Lenf düğümleri : Vücudun bir çok bölgesinde gruplar halinde bulunur. Boyun, koltuk altı, kasıklarda olduğu gibi yüzeyde bulunan lenf düğümleri kolaylıklla farkedilebilir. Ancak göğüs ve karın boşluğunda da çok sayıda lenf düğümü mevcuttur. Bunların başlıca görevi vücuda giren yabancı maddelere karşı bir süzgeç oluşturarak, mikropların vücuda yayılımlarını engellemek ya da geciktirmektir. Düğümler içinde bağışıklık sistemine ait sayısız hücre bulunmakta, bu hücreler insana zarar verebilecek maddelerin geçişine engel olmaya çalışmaktadırlar. Bu mücadele sırasında lenf bezeleri şişerek elle ya da gözle farkedilebilecek boyutlara ulaşabilmektedir. Bademciklerimiz de birer lenf düğümüdür.

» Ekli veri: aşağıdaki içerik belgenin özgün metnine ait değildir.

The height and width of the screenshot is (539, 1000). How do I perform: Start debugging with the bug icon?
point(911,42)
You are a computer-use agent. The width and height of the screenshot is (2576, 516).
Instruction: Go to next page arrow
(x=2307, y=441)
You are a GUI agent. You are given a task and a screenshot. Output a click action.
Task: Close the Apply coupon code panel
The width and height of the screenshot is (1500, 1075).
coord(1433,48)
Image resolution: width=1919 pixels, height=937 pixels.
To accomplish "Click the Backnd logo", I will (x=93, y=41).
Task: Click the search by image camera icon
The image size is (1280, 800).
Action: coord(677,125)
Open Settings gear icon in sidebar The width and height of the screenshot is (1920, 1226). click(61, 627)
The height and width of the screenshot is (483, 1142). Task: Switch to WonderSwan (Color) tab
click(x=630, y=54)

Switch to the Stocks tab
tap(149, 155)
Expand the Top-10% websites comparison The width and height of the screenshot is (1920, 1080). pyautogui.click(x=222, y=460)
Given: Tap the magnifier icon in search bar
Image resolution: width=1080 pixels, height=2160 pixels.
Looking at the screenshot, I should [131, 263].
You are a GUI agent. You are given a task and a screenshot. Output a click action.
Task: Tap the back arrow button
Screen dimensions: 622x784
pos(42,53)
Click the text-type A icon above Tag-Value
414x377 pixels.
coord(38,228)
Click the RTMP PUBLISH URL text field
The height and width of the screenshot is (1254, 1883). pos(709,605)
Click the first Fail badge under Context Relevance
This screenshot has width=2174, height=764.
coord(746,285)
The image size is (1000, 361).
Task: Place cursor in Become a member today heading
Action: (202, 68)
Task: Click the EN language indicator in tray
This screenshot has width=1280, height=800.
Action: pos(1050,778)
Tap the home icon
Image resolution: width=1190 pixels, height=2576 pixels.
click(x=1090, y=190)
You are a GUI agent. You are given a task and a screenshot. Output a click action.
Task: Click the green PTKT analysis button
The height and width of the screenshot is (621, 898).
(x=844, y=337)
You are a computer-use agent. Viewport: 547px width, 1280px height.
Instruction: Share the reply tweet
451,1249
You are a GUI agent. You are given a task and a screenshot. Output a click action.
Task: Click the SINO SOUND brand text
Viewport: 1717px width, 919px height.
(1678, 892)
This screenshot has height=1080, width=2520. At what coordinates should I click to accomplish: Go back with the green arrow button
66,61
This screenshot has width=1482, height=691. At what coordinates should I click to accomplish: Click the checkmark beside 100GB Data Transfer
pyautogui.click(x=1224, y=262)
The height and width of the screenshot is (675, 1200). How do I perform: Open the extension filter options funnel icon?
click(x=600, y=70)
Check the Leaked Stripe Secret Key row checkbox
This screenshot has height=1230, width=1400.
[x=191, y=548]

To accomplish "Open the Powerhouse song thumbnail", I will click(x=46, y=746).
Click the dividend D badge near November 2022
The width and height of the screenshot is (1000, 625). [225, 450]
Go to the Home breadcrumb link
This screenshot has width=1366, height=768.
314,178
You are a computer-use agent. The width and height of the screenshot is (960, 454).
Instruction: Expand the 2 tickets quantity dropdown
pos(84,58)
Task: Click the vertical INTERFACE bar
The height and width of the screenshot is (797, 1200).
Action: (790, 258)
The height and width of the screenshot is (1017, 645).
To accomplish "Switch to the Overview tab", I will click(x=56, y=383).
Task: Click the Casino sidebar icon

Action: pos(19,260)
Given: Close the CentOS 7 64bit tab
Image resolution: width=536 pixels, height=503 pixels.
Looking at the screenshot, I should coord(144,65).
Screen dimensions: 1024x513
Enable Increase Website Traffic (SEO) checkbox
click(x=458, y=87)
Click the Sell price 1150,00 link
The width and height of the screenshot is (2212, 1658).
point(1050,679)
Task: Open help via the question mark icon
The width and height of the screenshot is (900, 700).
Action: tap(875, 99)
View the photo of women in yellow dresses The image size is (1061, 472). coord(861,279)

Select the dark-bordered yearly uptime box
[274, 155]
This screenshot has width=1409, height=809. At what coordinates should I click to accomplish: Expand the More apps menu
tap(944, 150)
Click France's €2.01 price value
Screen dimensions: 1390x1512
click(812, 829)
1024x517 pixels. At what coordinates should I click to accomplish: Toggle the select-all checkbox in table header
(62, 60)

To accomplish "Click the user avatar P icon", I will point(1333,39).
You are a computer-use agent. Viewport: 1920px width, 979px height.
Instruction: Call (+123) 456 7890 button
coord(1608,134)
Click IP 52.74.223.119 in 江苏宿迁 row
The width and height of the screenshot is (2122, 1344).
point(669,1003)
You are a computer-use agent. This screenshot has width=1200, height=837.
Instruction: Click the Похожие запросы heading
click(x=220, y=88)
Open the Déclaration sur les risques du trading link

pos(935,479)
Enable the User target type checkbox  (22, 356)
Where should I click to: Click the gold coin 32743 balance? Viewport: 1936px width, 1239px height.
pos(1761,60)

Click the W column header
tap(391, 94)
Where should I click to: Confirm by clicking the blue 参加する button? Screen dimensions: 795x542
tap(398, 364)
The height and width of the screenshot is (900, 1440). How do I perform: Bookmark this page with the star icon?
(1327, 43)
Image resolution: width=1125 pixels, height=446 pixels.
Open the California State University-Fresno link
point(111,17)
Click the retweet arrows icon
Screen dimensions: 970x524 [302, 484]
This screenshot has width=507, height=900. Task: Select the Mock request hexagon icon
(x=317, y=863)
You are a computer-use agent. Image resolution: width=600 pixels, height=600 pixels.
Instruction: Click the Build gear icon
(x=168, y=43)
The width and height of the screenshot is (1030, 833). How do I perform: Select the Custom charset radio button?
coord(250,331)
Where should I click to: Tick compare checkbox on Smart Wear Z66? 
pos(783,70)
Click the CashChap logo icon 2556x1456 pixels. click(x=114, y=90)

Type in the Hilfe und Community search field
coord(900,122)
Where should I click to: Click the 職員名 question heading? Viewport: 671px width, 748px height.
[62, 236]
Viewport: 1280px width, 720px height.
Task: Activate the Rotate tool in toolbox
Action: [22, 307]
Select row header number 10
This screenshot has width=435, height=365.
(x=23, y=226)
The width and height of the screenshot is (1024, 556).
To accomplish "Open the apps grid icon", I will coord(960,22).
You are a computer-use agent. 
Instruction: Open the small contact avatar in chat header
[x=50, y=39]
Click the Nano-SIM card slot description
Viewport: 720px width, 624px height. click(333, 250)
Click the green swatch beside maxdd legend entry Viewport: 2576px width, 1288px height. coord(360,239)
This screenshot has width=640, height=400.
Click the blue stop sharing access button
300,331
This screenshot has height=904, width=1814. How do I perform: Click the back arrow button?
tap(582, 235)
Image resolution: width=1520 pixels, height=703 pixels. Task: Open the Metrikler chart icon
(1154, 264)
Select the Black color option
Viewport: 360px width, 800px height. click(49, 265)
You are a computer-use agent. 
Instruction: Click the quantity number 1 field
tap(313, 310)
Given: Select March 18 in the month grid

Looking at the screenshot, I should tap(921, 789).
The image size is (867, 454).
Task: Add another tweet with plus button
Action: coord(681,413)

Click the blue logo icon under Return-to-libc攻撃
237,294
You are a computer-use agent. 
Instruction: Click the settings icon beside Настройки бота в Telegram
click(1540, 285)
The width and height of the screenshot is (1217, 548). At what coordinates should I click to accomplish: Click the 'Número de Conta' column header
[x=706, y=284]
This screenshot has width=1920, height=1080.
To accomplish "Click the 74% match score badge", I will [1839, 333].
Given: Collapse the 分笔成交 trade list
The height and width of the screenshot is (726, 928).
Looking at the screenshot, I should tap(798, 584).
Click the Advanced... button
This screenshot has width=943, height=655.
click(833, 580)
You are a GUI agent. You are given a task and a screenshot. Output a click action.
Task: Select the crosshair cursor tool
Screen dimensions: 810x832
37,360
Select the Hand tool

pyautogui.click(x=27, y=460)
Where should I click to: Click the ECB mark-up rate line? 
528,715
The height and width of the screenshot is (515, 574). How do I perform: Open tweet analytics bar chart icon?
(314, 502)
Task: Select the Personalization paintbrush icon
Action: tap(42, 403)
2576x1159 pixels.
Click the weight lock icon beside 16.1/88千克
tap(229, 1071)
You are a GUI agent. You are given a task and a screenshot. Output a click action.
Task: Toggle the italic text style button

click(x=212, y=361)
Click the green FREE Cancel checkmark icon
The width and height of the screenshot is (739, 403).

Bakteriler ya da virüslerle yoğun bir biçimde savaştığında, bademciklerimiz şişer ve iltihaplanır.
Akyuvarlar: Akyuvarlar (Lökositler); bağışıklık sistemimizin en önemli savaşçıları ve İmmunolojik savunmanın temel faktörleridir. Lökositler damar içinde dolanır iken, tehlike sinyallerini aldıkları bölgelerde damardan ayrılıp bakteri ve ölü doku gibi yabancı cisimlerin etrafını sarabilirler. Lokositler plazma kaynaklı kan proteinleri birlikte organizmanın bütünlüğünü sağlamakta askeri güç gibi görev yaparlar. Bu savaşçıların da bakteri ve virüslerin yok edilmesinde çalışan farklı çeşitleri vardır.